Work instructions -> Turn the listing below into a numbered list with one line per item and no blank lines. Leave the pictures out.

Input material ->
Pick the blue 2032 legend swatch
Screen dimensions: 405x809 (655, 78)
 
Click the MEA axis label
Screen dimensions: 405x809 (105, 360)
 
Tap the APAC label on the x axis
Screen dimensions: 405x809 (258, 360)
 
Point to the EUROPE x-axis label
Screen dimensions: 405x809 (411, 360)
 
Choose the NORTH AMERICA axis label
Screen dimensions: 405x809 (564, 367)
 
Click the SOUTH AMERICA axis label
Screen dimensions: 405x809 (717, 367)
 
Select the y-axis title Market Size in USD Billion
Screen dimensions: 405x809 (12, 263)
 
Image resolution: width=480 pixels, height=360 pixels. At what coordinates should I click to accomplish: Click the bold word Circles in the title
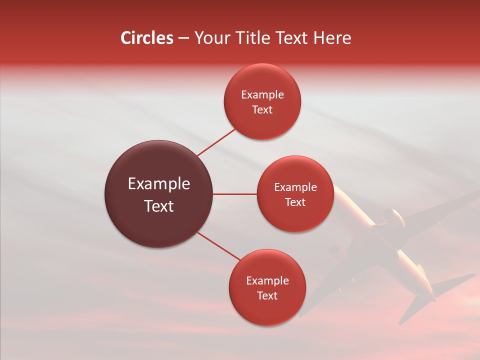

Expected answer ->
1. Pick the blue 2032 legend swatch
2. Screen dimensions: 405x809 (655, 78)
3. Click the MEA axis label
4. Screen dimensions: 405x809 (105, 360)
5. Tap the APAC label on the x axis
6. Screen dimensions: 405x809 (258, 360)
7. Point to the EUROPE x-axis label
8. Screen dimensions: 405x809 (411, 360)
9. Choose the NORTH AMERICA axis label
10. Screen dimensions: 405x809 (564, 367)
11. Click the SOUTH AMERICA axis label
12. Screen dimensions: 405x809 (717, 367)
13. Select the y-axis title Market Size in USD Billion
14. Screen dimensions: 405x809 (12, 263)
15. Image resolution: width=480 pixels, height=360 pixels. At what coordinates should I click to accomplish: Click the bold word Circles in the title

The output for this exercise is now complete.